* Required action
Please output the entries below exactly as they are.

* * * * *

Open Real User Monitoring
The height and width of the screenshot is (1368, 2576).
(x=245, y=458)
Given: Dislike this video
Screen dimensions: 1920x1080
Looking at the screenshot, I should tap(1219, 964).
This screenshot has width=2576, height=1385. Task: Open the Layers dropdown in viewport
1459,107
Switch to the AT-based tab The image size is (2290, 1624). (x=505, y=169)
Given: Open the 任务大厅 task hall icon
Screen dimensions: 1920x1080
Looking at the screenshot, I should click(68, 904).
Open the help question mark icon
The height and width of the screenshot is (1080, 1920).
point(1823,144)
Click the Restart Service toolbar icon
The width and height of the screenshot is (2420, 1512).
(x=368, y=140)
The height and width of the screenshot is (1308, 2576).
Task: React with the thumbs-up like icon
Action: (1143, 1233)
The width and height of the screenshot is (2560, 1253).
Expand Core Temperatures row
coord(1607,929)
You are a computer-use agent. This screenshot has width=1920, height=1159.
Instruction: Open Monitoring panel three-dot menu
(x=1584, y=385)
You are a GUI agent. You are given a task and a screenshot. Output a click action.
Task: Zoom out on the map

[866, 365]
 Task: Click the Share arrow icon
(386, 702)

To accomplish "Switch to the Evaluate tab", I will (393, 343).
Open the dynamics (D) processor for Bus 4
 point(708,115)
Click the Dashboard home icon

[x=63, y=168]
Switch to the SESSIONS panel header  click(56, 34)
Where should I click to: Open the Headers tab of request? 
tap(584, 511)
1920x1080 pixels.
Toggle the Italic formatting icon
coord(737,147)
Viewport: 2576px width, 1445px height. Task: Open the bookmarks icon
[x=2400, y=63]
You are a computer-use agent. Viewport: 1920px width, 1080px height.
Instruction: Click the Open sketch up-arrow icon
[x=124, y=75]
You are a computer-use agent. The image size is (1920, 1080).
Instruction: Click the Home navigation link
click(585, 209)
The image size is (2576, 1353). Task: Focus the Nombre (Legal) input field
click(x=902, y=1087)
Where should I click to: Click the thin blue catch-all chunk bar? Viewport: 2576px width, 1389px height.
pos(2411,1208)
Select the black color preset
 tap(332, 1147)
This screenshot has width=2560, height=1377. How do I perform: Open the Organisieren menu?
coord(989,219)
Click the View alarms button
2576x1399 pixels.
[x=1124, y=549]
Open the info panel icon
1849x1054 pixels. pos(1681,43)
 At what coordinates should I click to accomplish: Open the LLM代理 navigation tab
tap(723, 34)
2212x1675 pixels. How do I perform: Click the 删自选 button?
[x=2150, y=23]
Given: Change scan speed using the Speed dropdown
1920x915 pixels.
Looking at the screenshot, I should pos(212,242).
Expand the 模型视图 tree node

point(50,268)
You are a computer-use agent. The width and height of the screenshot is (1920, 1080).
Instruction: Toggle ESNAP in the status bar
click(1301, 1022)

* * * * *

* Response area
Open Real User Monitoring
The height and width of the screenshot is (1368, 2576).
(x=245, y=458)
Given: Dislike this video
Screen dimensions: 1920x1080
Looking at the screenshot, I should tap(1219, 964).
This screenshot has width=2576, height=1385. Task: Open the Layers dropdown in viewport
1459,107
Switch to the AT-based tab The image size is (2290, 1624). (x=505, y=169)
Given: Open the 任务大厅 task hall icon
Screen dimensions: 1920x1080
Looking at the screenshot, I should click(68, 904).
Open the help question mark icon
The height and width of the screenshot is (1080, 1920).
point(1823,144)
Click the Restart Service toolbar icon
The width and height of the screenshot is (2420, 1512).
(x=368, y=140)
The height and width of the screenshot is (1308, 2576).
Task: React with the thumbs-up like icon
Action: (1143, 1233)
The width and height of the screenshot is (2560, 1253).
Expand Core Temperatures row
coord(1607,929)
You are a computer-use agent. This screenshot has width=1920, height=1159.
Instruction: Open Monitoring panel three-dot menu
(x=1584, y=385)
You are a GUI agent. You are given a task and a screenshot. Output a click action.
Task: Zoom out on the map

[866, 365]
 Task: Click the Share arrow icon
(386, 702)

To accomplish "Switch to the Evaluate tab", I will (393, 343).
Open the dynamics (D) processor for Bus 4
 point(708,115)
Click the Dashboard home icon

[x=63, y=168]
Switch to the SESSIONS panel header  click(56, 34)
Where should I click to: Open the Headers tab of request? 
tap(584, 511)
1920x1080 pixels.
Toggle the Italic formatting icon
coord(737,147)
Viewport: 2576px width, 1445px height. Task: Open the bookmarks icon
[x=2400, y=63]
You are a computer-use agent. Viewport: 1920px width, 1080px height.
Instruction: Click the Open sketch up-arrow icon
[x=124, y=75]
You are a computer-use agent. The image size is (1920, 1080).
Instruction: Click the Home navigation link
click(585, 209)
The image size is (2576, 1353). Task: Focus the Nombre (Legal) input field
click(x=902, y=1087)
Where should I click to: Click the thin blue catch-all chunk bar? Viewport: 2576px width, 1389px height.
pos(2411,1208)
Select the black color preset
 tap(332, 1147)
This screenshot has width=2560, height=1377. How do I perform: Open the Organisieren menu?
coord(989,219)
Click the View alarms button
2576x1399 pixels.
[x=1124, y=549]
Open the info panel icon
1849x1054 pixels. pos(1681,43)
 At what coordinates should I click to accomplish: Open the LLM代理 navigation tab
tap(723, 34)
2212x1675 pixels. How do I perform: Click the 删自选 button?
[x=2150, y=23]
Given: Change scan speed using the Speed dropdown
1920x915 pixels.
Looking at the screenshot, I should pos(212,242).
Expand the 模型视图 tree node

point(50,268)
You are a computer-use agent. The width and height of the screenshot is (1920, 1080).
Instruction: Toggle ESNAP in the status bar
click(1301, 1022)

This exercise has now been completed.